Controlling coherence between waveguide-coupled quantum dots

Abstract

We present a novel waveguide design that incorporates a split-diode structure, allowing independent electrical control of transition energies of multiple emitters over a wide range with minimal loss in waveguide coupling efficiency. We use this design to systematically map out the transition from superradiant to independent emission from two quantum dots. We perform both lifetime as well as Hanbury Brown-Twiss measurements on the device, observing anti-dips in the photon coincidences indicating collective emission while at the same time observing a drop in lifetime around zero detuning, indicating superradiant behaviour.

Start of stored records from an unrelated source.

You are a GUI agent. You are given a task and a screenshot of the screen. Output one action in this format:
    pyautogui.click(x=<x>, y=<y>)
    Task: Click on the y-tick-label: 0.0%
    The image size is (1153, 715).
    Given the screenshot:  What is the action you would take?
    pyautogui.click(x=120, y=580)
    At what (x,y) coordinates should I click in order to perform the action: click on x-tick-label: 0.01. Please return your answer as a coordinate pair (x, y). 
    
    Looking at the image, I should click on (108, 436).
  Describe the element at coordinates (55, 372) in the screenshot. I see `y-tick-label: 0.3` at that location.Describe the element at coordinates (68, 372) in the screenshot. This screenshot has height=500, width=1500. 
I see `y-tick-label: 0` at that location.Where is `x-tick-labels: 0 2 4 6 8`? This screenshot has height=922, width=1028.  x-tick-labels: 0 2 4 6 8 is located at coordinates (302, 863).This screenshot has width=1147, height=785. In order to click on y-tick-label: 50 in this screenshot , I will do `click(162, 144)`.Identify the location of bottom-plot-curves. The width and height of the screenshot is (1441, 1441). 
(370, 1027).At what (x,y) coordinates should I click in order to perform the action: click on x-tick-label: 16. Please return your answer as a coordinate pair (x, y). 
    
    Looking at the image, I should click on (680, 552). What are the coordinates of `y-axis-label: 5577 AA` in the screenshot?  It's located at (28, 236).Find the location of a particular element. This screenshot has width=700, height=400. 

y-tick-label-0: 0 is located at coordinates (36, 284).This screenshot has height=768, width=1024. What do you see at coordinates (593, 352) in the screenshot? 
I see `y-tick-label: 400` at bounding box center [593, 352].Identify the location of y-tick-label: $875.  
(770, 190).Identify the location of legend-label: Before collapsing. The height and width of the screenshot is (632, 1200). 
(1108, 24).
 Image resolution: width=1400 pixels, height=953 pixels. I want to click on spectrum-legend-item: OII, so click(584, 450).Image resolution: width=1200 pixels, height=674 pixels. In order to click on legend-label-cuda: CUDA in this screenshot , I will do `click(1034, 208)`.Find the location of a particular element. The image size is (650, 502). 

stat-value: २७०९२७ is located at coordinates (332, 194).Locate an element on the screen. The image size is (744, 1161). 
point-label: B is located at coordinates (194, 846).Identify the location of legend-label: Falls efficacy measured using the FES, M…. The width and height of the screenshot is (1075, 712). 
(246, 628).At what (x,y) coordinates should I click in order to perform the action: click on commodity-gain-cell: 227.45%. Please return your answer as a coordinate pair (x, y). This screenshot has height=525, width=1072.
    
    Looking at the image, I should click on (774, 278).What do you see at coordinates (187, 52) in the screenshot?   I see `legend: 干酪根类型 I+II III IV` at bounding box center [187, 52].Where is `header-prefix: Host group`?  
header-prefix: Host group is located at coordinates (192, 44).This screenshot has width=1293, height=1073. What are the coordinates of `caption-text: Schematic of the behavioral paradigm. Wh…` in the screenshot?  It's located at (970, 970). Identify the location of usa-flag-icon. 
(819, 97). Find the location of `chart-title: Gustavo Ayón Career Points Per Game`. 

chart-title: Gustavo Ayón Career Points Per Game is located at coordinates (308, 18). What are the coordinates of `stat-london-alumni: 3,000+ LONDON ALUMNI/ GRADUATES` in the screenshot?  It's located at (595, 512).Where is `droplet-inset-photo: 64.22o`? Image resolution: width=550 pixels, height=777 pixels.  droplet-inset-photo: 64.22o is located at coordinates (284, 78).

Performing both measurement types allows us to investigate detuning regions which show both superradiant rate enhancement and inter-emitter coherence, as well as regions in which correlations persist in the absence of rate enhancement.

Figures (3)

• Figure 1: Independent tuning of QDs and properties of superradiant emission (a) Energy level diagram of two resonant waveguide-coupled QDs. The states $|e_1, e_2\rangle$ and $|g_1, g_2\rangle$ describe both QDs in their excited and ground states, respectively. The spectral detuning and dephasing rate are labelled $\Delta$ and $\gamma_d$. (b) Energy level diagram of two independent quantum emitters. The state $|e_1, g_2\rangle$ ($|g_1, e_2\rangle$) signifies that $X^-_{QD1}$ ($X^-_{QD2}$) is excited, while the other QD is in the ground state. (c) Expected intensity decay for an ideal system of two superradiant emitters with identical decay rates $\gamma$ given the depicted excitation scheme. (d) Expected autocorrelation function $g^{(2)}(\tau)$ for a pair of superradiant emitters with identical decay rates $\gamma$ given the depicted excitation scheme. (e) SEM image of the waveguide device. The positions of the two QDs are marked by white spots. The red and blue colouring marks the area of the two diodes that control the two QDs. Yellow indicates the areas that are etched for electrical isolation. Inset – SEM of the isolation etch in the waveguide. (f) Emission spectrum of the $X^-$ transitions of the two QDs, measured from the outcoupler of the device, as a function of the voltage applied to QD2 (voltage applied to the red area in (e)).
• Figure 2: Enhancement of emitter decay rate. (a) Comparison of the decay curves of the system with the QDs detuned by (i) $0$ µ eV, (ii) 1.1 µ eV, (iii) 2.2 µ eV and (iv) 3.3 µ eV. Measurements are performed with (yellow) and without (black) optical gating of QD2. Coloured lines indicate where the intensity drops below the thresholds used in (b) and (c). (b) Detuning dependence of the decay rate with (lighter lines) and without (darker lines) gating of QD2. The results are plotted as the time taken for the emission intensity to drop below three threshold values: $I_0/2$ (blue), $I_0/e$ (green) and $I_0/10$ (red). (c) Theoretical prediction of the results in (b). The shaded regions signify uncertainties in the model due to errors in the $X^-_{QD1}$ lifetime estimation (see main text).
• Figure 3: Photon correlations. Autocorrelation function of emission collected from the end of the waveguide as a function of emitter-emitter detuning. The yellow lines are theoretical predictions of the measurements.